PROBLEM
List every line of the listing below that contains the word "Viewport".

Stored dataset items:
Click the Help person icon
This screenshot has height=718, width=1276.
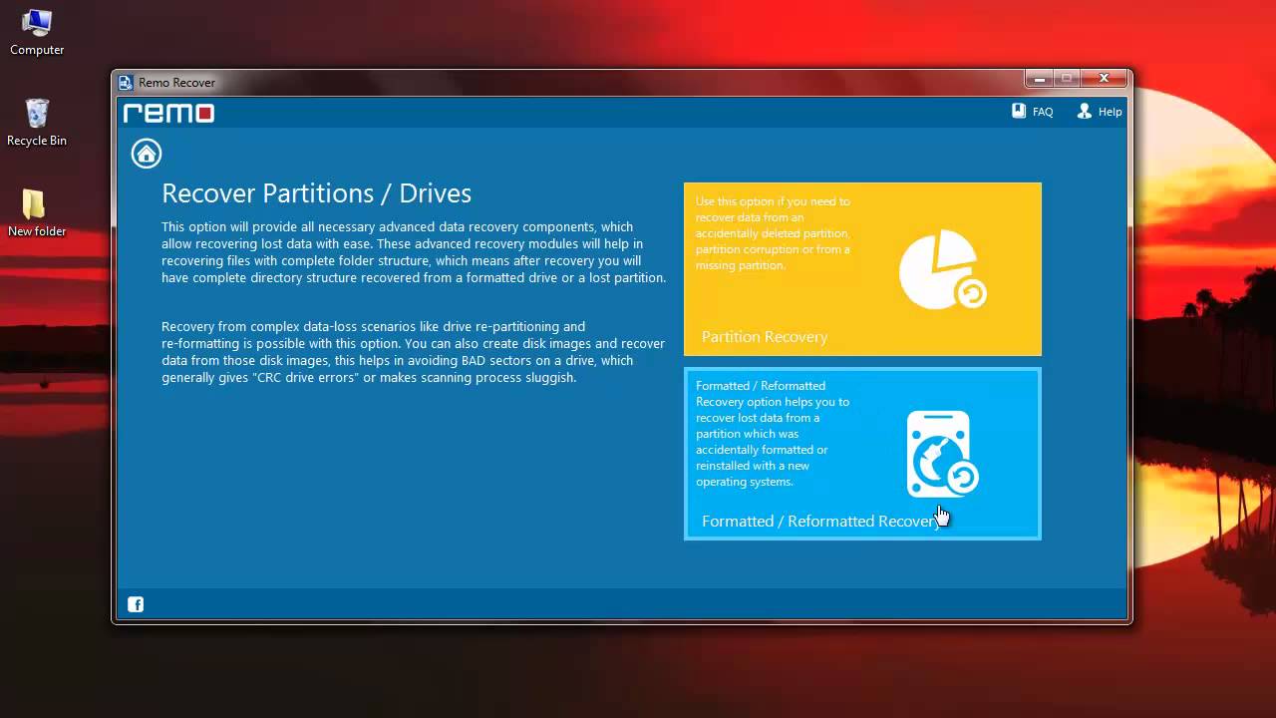1085,112
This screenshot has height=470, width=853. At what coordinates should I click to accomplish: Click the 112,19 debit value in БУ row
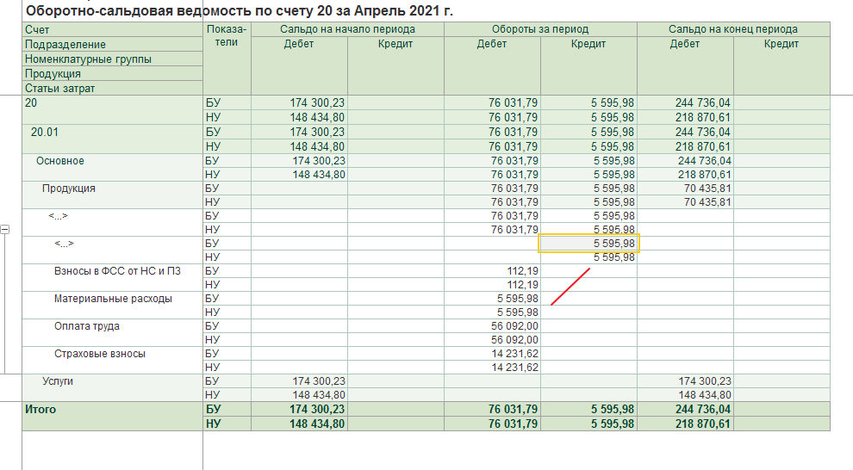[x=522, y=271]
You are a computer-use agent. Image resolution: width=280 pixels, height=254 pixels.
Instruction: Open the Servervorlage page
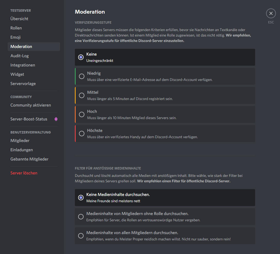coord(23,84)
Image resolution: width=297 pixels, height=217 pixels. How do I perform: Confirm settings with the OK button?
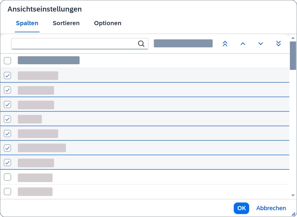(241, 208)
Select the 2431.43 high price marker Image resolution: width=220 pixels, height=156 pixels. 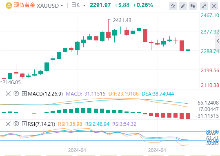click(x=122, y=20)
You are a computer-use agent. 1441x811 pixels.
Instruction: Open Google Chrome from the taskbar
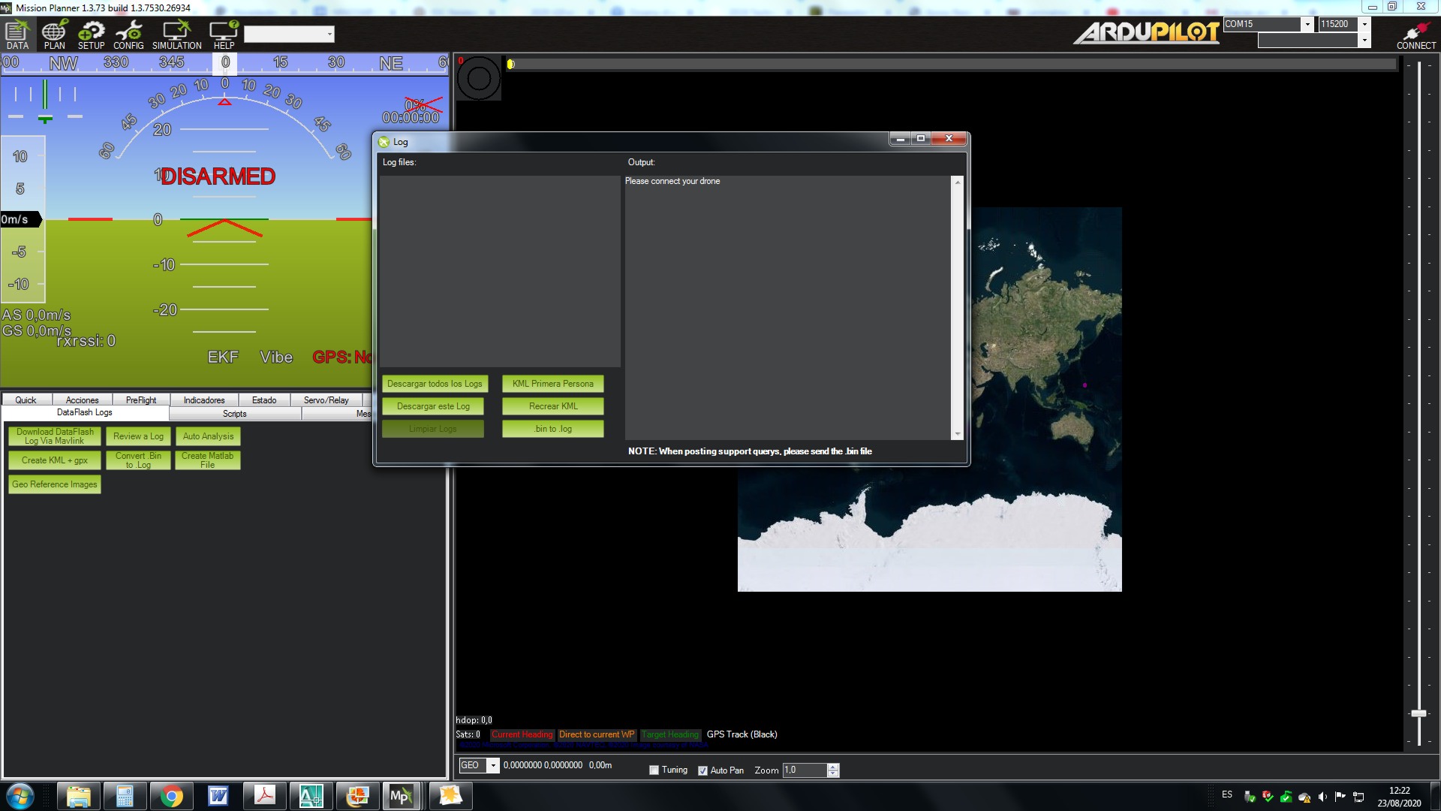pyautogui.click(x=171, y=796)
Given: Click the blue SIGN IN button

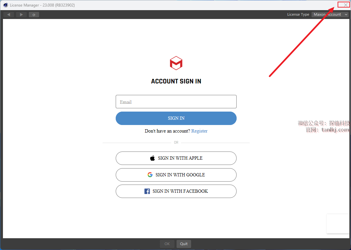Looking at the screenshot, I should 176,118.
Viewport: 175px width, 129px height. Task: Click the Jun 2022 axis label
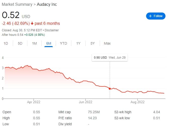click(85, 102)
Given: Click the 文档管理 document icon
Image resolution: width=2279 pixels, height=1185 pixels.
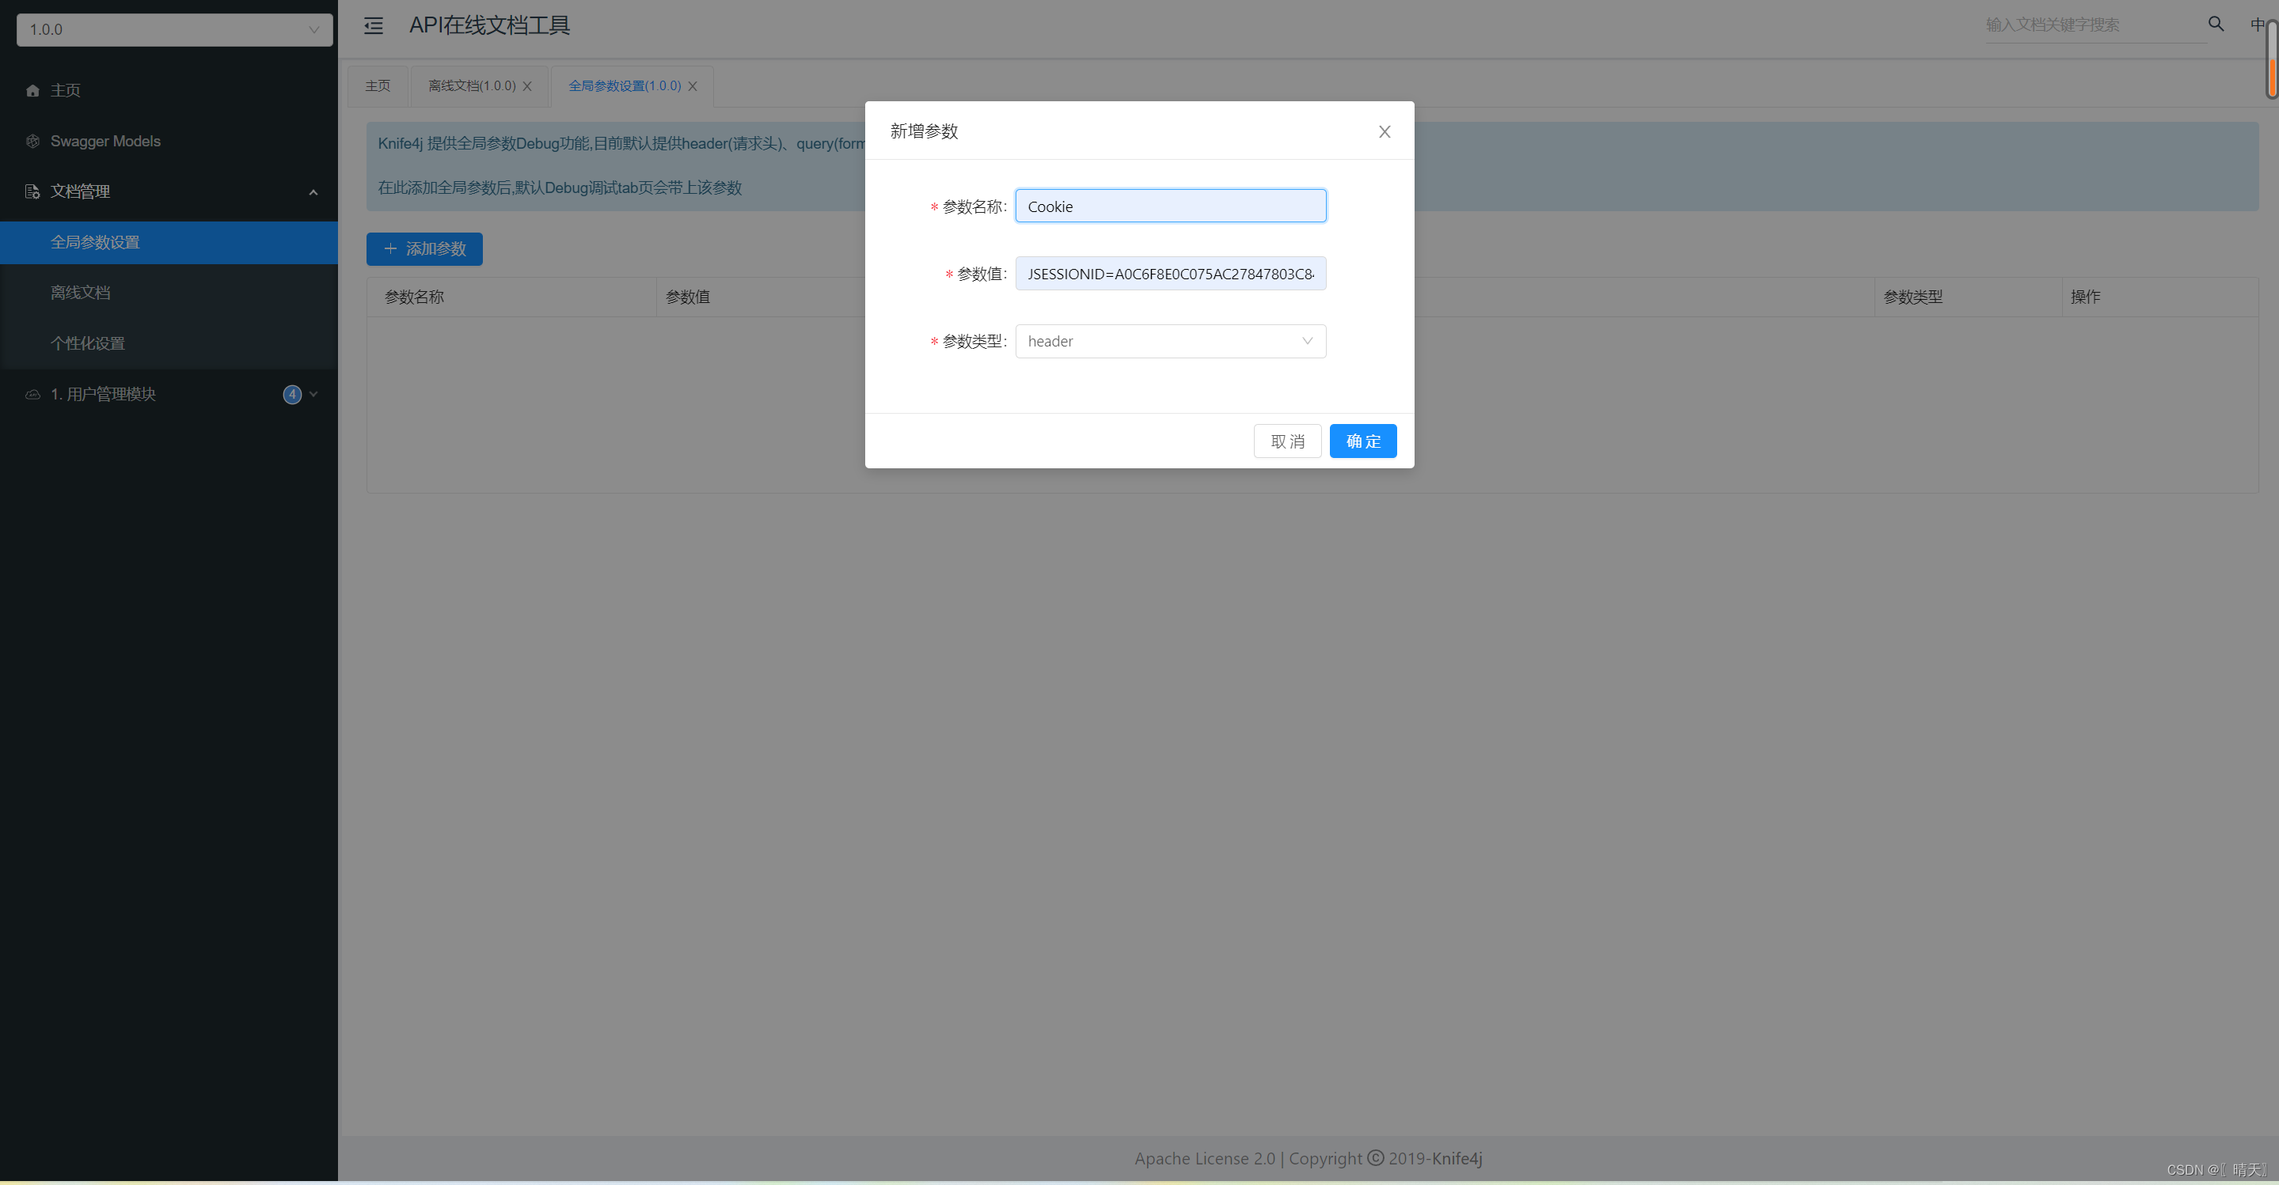Looking at the screenshot, I should click(33, 192).
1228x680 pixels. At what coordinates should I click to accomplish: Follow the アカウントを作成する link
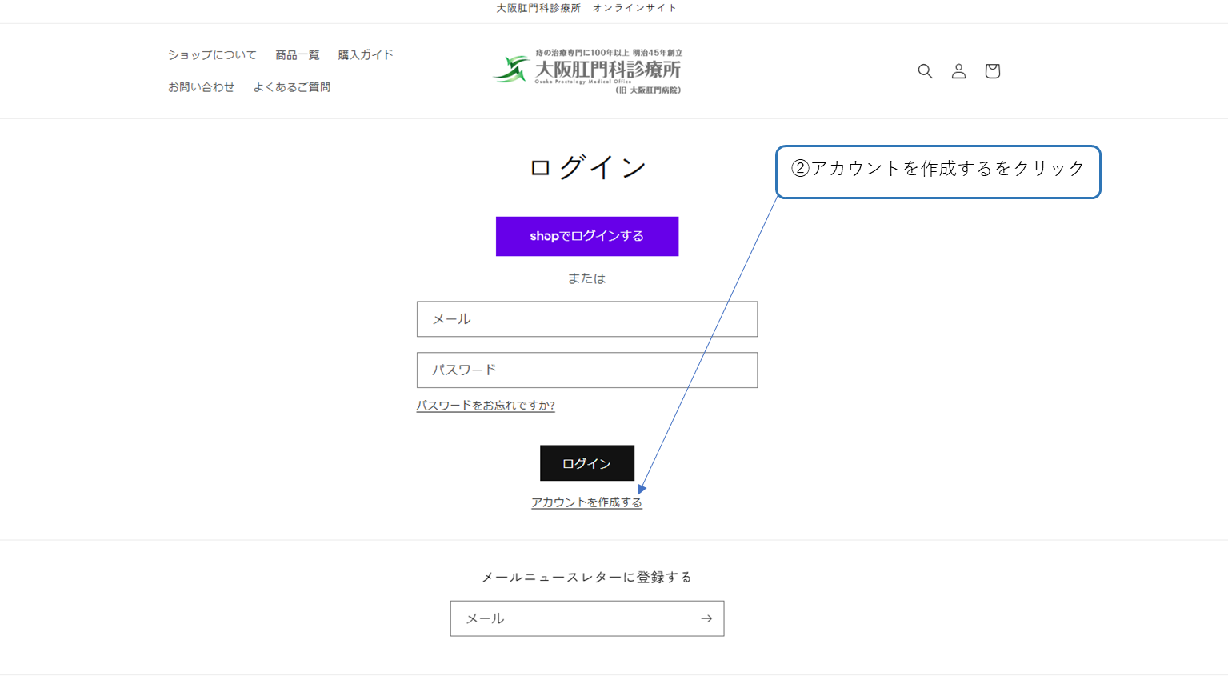coord(586,502)
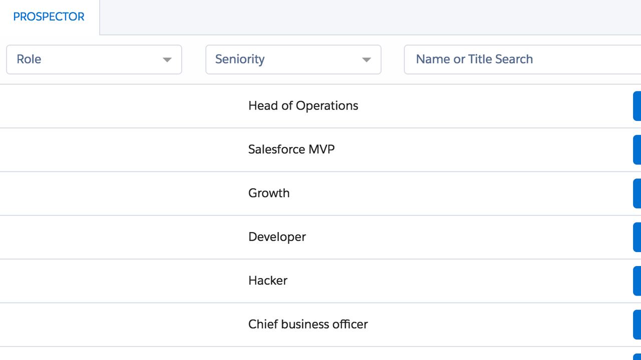The height and width of the screenshot is (360, 641).
Task: Select the Head of Operations title
Action: click(303, 106)
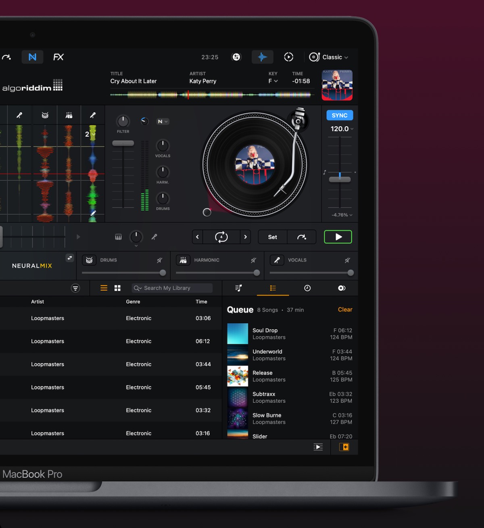Click the Search My Library field
This screenshot has width=484, height=528.
pyautogui.click(x=172, y=288)
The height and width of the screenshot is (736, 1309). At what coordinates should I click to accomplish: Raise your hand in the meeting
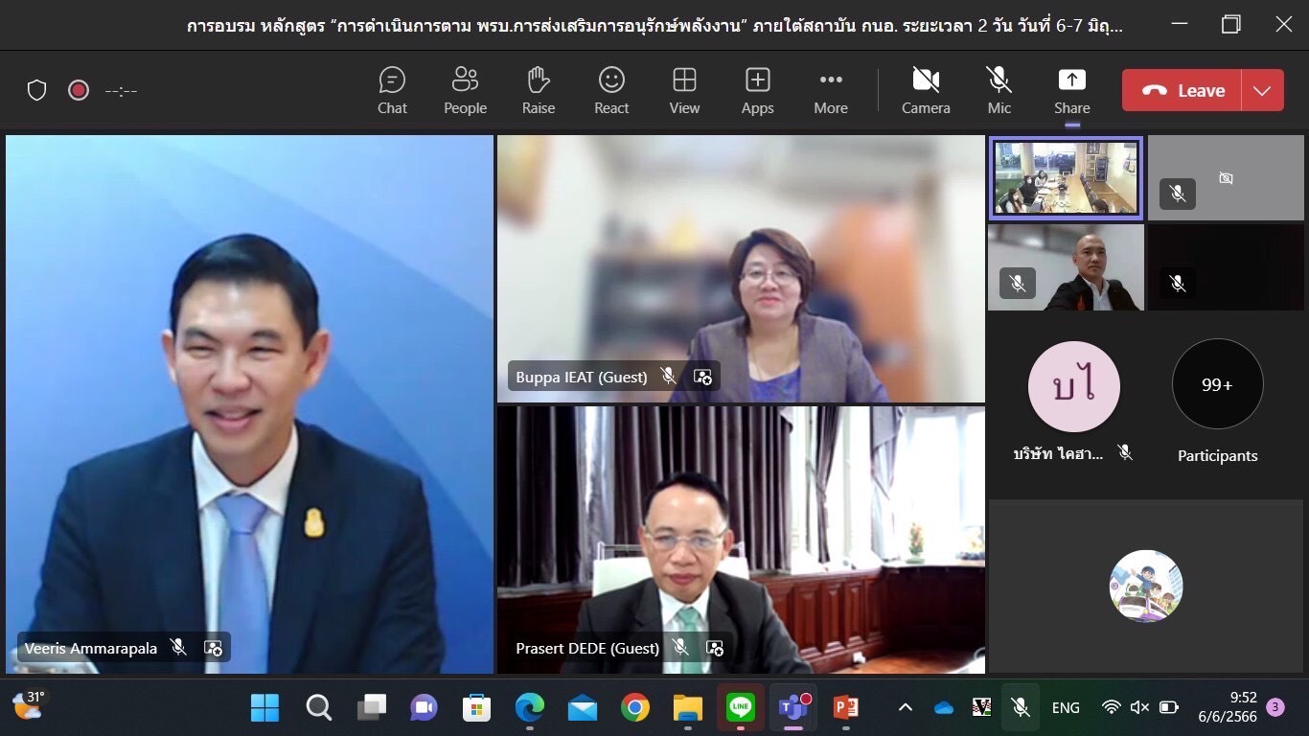click(539, 90)
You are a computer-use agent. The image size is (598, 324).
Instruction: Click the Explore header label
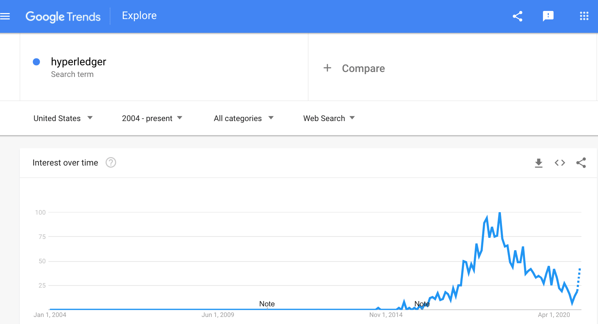click(139, 16)
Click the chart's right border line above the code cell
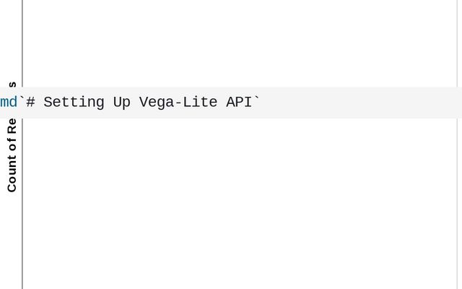462x289 pixels. click(457, 43)
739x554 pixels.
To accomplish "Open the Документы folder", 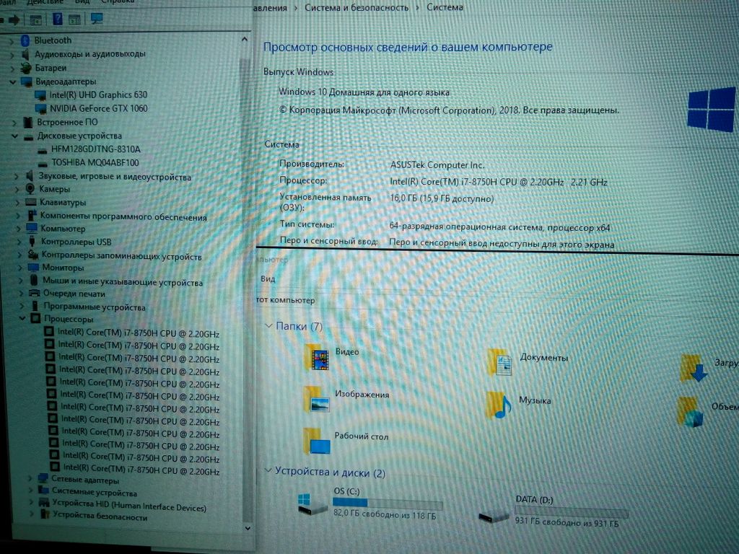I will point(499,362).
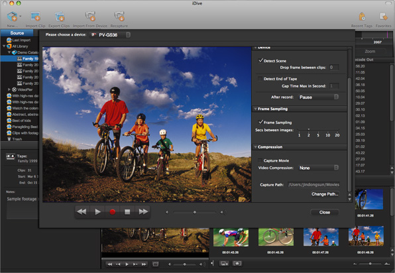Open the After record Pause dropdown
Viewport: 395px width, 273px height.
[319, 97]
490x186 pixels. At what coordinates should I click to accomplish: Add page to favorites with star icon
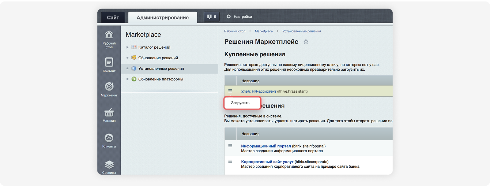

RIGHT ANSWER
Viewport: 175px width, 129px height. Task: Click the Jun 2022 axis label
Viewport: 395px width, 273px height.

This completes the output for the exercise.